祁烬抬眸看沈云初一眼,轻声问她:“一刻钟,能否撑住?”
他一手搀着孙嬷嬷,另一只手的袖子随意地一抬,数道银芒便自他腕间一闪而过。
“冥锋”的机关不动声色。
自左侧包抄而来的两名刺客身形一滞,闷哼着接连倒地。后面的人脚步一顿,眼中闪过惊骇。
刺客根本就没有机会想明白怎么死。
祁烬甚至没有看他,只将孙嬷嬷往墙边又带了带。
“继续。”
他似乎察觉到沈云初在担心,突然偏头看她一眼,恰好与她的目光对视:“别怕,她不会死。”
沈云初抿唇,他就不担心自己会死?!
她手中的短弩已经射空了,弩臂上没有补充。她将短弩往腰间一别,左手探入腰侧的暗袋,指尖捻出一把细碎的粉末。
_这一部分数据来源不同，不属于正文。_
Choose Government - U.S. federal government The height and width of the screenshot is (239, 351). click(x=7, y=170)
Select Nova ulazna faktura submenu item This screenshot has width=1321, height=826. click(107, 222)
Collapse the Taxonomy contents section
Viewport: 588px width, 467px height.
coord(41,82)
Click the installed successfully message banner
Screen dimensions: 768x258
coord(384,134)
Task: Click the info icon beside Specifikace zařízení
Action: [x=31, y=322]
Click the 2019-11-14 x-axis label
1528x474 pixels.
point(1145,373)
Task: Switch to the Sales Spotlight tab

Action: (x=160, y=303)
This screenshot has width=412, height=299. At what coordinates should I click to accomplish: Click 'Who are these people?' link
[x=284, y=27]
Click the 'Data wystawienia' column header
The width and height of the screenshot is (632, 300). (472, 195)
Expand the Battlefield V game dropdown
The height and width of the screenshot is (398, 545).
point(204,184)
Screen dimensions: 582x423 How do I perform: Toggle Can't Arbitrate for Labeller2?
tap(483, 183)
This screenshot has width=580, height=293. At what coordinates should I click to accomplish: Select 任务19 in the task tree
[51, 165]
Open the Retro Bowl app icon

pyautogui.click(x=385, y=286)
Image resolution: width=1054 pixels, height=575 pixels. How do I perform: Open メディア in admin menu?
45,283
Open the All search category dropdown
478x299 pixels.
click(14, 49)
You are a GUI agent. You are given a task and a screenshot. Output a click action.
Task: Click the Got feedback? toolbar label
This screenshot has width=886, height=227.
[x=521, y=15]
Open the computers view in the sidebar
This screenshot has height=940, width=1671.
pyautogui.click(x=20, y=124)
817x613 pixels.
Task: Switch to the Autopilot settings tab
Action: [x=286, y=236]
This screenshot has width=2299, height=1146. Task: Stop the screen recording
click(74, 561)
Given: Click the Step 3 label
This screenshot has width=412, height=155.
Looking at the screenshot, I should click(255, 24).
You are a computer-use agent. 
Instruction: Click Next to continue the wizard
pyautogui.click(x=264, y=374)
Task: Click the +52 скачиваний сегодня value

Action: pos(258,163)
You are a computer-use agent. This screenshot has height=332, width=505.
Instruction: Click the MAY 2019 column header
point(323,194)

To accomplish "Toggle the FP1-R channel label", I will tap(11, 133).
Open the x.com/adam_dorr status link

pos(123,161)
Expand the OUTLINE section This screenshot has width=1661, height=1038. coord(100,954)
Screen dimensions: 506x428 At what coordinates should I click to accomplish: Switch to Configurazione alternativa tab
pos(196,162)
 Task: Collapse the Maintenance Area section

侧身避开迎面劈来的刀锋,左手一扬。粉末在火光中炸开,扑了那刺客满脸。他惨叫着捂住眼睛,刀脱手落地,整个人蜷缩在地上打滚,指缝间渗出的不知是泪还是血。
沈云初没有犹豫,抽出腰间短弩,反手一弩柄砸在他太阳穴上。
“咚咚咚”一下比一下用力。
刺客不动了。
“比刚才利落。”祁烬在她身后点评。
仔细听,他语气里带着几分漫不经心的赞许。
祁烬说话间又抬了一次袖子,数枚银针擦着沈云初的耳侧掠过,刺入从右侧扑来的刺客肩头。那人半边身子一麻,踉跄着跪倒在地。
沈云初夺过刺客手中的刀,反手扎向他的心脏!
又一名刺客从侧面扑来,她矮身一旋。手指探入暗袋,再扬……这次是灰褐色的药粉,带着一股辛辣刺鼻的气味,落在刺客持刀的手背上,皮肤瞬间泛起一片燎泡,刀柄滑脱当啷坠地。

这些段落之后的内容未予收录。